I've started this out like so :
import xlrd, random, csv
# First open the workbook
wb = xlrd.open_workbook('C:\\Users\\ADMIN\\Desktop\\1.xlsx')
# Then select the sheet.
sheet = wb.sheet_by_name('Sheet1')
# Then get values of each column. Excuse first item which is header
teams = sheet.col_values(0)[1:]
players = sheet.col_values(1)[1:]
filtered_teams = filter(lambda x: x[0] > 2, zip(teams, players))
teams = {}
for t,p in zip(teams,players):
if t in teams:
teams[t].append(p)
else:
teams[t] = [p]
samples = [teams[t] + random.sample(teams[t],3) for t in teams]
myFile = open('C:\\Users\\ADMIN\\Desktop\\1.csv', 'wb')
wr = csv.writer(myFile, quoting=csv.QUOTE_ALL)
wr.writerow(samples)
The problems I am having -
wr.writerow(samples)
TypeError: a bytes-like object is required, not 'str'
Do I need to do some kind of explicit cast here ? How can I fix this?
Also, when creating samples, the list of all the teams/players if I use :
samples = [teams[t] + random.sample(teams[t],1) for t in teams]
it will work, but if I use :
samples = [teams[t] + random.sample(teams[t],3) for t in teams]
I get an out of bounds exception, since some teams do not have 3 players associated with them (only 1). To be exact, I get :
raise ValueError("Sample larger than population or is negative")
ValueError: Sample larger than population or is negative
(which my simple Java brain has understood as an OOB).
How can I fix this/just get it to move to the next team at this point? Some kind of try{assignment} catch{move to next team} mechanism.
Can anyone offer any feedback/advice please ?
Thank you !
EDIT:
The errors being thrown were solved by Jean-François Fabre below, thank you very much.

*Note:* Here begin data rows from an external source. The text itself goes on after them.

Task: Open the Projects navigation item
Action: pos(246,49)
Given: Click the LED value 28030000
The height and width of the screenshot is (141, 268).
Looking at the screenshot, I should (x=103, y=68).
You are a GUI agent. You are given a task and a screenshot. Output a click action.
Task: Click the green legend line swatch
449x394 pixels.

However, now, when I write to CSV, it only returns 17 rows ( there should be hundreds), and the format is completely wrong...I was hoping to write something like :
Man Utd, Ryan Giggs
Man Utd, Paul Scholes
Man Utd, Danny Pugh
Liverpool, Steven Gerrard
Liverpool, Kenny Dalglish
but it seems to be just the players getting returned, without any real ordering ? Indeed if I change it to random.sample(teams[t],min(2,len(teams[t])) I still have 5/6 players returned per each team...

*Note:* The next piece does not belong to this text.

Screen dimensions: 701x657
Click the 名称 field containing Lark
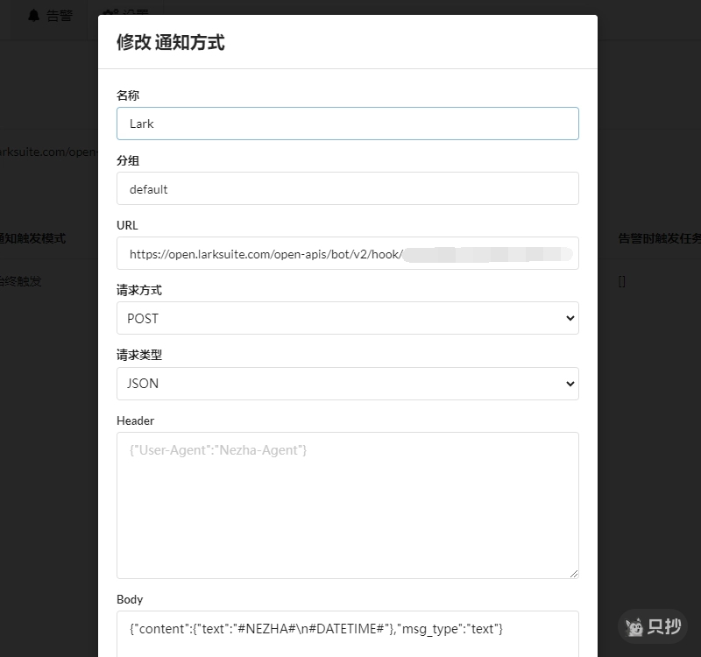pos(347,124)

Any idea what my logical error could be here ?
回答1:
Well, this is a somehow 2 (now 3 :)) questions in one. Since I have the answer for all of them, I'll jump in:
myFile = open('C:\\Users\\ADMIN\\Desktop\\1.csv', 'wb')
only works for Python 2. For python 3 you have to open in text mode (and possibly have to add newline="" to avoid spurious line blanks:
myFile = open('C:\\Users\\ADMIN\\Desktop\\1.csv', 'w', newline="")
and for your other problem, just change:
random.sample(teams[t],3)
into
random.sample(teams[t],min(3,len(teams[t]))
so you're always within bounds.
Now, about the trashed output, you're creating a list of lists but you only write one row using writerow. This shocked my at first, but then I forgot :) Use writerows instead, or you'll get only one line of lists represented as strings, with brackets, commas...
Another last issue: the team information is missing from the file because you only generate player names.
To sum it up I'd rewrite the whole thing like this with some improvements:
samples = [[team] + players + random.sample(players,min(3,len(players)) for team,players in teams.items()]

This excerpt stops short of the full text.